(Recorded data)
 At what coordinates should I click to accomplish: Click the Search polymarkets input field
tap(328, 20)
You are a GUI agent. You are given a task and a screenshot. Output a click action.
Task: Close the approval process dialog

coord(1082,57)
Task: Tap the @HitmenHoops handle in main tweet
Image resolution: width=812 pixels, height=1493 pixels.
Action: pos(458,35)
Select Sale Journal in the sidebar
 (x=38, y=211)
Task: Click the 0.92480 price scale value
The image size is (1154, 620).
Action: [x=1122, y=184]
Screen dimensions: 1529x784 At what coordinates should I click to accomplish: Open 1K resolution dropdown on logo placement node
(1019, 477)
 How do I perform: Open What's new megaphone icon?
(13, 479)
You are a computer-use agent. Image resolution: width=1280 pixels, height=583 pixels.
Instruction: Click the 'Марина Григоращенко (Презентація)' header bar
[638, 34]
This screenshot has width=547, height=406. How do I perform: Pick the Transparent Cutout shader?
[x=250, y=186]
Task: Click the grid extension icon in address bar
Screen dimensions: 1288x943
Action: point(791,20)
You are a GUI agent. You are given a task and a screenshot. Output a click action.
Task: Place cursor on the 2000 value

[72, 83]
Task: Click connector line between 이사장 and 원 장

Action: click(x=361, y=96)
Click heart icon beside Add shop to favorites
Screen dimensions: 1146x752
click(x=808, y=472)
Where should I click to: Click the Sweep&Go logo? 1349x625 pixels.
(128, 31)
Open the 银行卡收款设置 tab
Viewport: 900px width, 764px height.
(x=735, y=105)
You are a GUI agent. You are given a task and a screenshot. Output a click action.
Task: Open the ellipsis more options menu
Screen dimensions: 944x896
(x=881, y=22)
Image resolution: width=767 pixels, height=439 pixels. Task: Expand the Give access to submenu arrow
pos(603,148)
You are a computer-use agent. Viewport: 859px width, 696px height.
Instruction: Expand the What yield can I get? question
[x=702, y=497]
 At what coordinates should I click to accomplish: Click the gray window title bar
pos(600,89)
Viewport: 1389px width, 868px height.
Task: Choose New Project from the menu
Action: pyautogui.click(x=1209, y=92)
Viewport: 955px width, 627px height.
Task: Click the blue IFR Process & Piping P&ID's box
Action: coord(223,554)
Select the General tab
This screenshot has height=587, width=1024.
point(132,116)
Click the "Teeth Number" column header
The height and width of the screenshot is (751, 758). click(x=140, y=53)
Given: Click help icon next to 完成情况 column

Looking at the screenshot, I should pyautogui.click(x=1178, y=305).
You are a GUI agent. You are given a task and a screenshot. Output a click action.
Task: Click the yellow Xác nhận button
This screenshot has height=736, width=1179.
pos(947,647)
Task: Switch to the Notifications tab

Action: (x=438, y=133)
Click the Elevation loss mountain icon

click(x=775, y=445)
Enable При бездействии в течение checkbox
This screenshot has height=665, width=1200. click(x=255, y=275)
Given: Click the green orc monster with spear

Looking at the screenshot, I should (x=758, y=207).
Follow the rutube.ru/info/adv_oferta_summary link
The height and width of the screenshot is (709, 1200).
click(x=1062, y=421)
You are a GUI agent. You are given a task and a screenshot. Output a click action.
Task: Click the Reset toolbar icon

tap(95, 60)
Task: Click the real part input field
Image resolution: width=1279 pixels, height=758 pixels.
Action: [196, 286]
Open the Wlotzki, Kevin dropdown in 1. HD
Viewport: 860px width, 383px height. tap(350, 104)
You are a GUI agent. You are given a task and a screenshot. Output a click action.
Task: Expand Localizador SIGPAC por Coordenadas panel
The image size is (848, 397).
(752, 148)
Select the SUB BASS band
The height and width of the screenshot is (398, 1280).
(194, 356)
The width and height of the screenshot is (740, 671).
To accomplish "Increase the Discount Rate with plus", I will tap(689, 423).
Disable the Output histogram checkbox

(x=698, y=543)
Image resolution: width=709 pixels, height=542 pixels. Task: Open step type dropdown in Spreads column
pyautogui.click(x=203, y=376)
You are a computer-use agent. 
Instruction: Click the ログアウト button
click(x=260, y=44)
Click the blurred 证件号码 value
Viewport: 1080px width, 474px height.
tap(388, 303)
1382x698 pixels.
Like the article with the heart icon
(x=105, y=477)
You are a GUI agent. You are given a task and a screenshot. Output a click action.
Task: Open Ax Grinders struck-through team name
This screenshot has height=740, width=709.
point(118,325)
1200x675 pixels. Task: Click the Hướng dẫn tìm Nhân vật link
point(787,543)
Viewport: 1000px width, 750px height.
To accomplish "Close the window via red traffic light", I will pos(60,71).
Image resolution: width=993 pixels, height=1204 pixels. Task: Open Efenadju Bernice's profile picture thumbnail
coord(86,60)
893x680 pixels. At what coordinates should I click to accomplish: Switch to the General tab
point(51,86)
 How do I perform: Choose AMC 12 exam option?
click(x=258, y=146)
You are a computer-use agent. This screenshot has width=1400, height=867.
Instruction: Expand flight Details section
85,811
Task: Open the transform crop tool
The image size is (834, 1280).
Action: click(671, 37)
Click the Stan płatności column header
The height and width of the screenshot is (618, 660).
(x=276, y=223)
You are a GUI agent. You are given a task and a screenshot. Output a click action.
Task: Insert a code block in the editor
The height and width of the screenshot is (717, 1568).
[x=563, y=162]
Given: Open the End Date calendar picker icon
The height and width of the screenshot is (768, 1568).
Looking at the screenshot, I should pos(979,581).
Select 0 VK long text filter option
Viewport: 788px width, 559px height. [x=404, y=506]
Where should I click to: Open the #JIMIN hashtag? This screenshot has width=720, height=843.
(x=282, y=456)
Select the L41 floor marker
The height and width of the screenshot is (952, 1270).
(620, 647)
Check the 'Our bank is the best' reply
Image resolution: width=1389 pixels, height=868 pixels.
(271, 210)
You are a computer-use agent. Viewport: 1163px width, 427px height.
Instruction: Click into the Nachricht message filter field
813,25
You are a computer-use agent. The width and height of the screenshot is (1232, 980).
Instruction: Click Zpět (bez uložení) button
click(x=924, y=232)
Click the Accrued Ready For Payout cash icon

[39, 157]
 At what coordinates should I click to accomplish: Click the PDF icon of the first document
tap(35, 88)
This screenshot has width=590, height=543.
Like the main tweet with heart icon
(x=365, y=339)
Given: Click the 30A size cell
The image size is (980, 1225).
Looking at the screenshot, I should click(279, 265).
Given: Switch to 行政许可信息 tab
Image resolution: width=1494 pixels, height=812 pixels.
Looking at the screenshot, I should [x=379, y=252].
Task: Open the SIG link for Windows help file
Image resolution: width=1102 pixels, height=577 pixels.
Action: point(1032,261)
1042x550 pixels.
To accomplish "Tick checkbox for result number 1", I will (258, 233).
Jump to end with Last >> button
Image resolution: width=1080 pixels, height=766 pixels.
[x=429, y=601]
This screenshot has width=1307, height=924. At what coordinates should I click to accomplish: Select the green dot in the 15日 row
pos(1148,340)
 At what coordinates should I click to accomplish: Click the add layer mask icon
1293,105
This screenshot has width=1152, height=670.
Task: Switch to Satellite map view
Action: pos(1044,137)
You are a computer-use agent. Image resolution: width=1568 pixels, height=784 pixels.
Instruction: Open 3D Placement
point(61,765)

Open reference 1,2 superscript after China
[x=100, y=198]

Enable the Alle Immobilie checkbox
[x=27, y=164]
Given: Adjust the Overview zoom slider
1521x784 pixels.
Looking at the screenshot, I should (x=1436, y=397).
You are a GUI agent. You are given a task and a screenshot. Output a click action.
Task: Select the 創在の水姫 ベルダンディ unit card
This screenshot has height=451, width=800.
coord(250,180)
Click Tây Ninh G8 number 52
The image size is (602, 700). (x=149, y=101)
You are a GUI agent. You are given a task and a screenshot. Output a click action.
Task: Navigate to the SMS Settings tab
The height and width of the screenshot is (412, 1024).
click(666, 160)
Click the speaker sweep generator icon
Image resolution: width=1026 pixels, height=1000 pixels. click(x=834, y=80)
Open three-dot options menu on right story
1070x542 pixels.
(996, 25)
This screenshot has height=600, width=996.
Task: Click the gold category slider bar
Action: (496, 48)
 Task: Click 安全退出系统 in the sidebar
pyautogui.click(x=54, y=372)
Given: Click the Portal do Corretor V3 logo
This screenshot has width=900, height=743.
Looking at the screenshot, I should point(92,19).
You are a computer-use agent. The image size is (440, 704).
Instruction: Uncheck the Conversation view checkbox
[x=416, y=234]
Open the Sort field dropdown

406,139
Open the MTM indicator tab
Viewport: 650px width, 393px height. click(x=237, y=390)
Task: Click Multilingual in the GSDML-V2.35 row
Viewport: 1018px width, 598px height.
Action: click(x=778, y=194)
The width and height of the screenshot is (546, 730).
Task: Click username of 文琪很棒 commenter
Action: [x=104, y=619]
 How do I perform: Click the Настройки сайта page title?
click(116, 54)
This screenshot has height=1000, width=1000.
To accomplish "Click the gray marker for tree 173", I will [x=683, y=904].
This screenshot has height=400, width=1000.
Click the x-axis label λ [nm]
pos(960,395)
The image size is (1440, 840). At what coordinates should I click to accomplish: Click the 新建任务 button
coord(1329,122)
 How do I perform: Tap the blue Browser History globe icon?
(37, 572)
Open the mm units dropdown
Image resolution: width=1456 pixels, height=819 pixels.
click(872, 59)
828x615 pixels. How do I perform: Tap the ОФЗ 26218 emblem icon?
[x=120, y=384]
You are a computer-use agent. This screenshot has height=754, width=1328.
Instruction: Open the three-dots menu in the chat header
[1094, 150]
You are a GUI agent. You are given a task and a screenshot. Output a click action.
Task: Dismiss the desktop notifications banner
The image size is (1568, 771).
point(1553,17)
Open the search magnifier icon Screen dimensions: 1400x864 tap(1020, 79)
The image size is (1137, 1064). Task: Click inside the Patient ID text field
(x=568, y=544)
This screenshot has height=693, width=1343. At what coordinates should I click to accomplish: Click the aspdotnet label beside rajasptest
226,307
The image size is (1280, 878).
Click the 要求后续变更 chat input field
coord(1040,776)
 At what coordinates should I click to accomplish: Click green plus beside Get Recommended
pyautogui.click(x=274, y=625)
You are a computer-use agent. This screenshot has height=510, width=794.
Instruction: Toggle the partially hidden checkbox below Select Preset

**INSTRUCTIONS TO FOLLOW**. Rescale the listing from its first line through the line containing "Action: point(791,20)", inclusive. Reproduce those lines with the requests included, multiplying each answer coordinate by 0.2 and rounding to a whole number with halves rounded up, and leave the numbers in the requests unchanged.

**OUTPUT**.
 At what coordinates should I click to accomplish: Click the Search polymarkets input field
tap(66, 4)
You are a GUI agent. You are given a task and a screenshot. Output a click action.
Task: Close the approval process dialog

coord(216,11)
Task: Tap the @HitmenHoops handle in main tweet
Image resolution: width=812 pixels, height=1493 pixels.
Action: pos(92,7)
Select Sale Journal in the sidebar
 (x=8, y=42)
Task: Click the 0.92480 price scale value
The image size is (1154, 620).
Action: [x=224, y=37]
Screen dimensions: 1529x784 At what coordinates should I click to accomplish: Open 1K resolution dropdown on logo placement node
(204, 95)
 How do I perform: Open What's new megaphone icon?
(3, 96)
You are a computer-use agent. Image resolution: width=1280 pixels, height=583 pixels.
Instruction: Click the 'Марина Григоращенко (Презентація)' header bar
[128, 7]
This screenshot has width=547, height=406. How do I perform: Pick the Transparent Cutout shader?
[x=50, y=37]
Task: Click the grid extension icon in address bar
Screen dimensions: 1288x943
Action: point(158,4)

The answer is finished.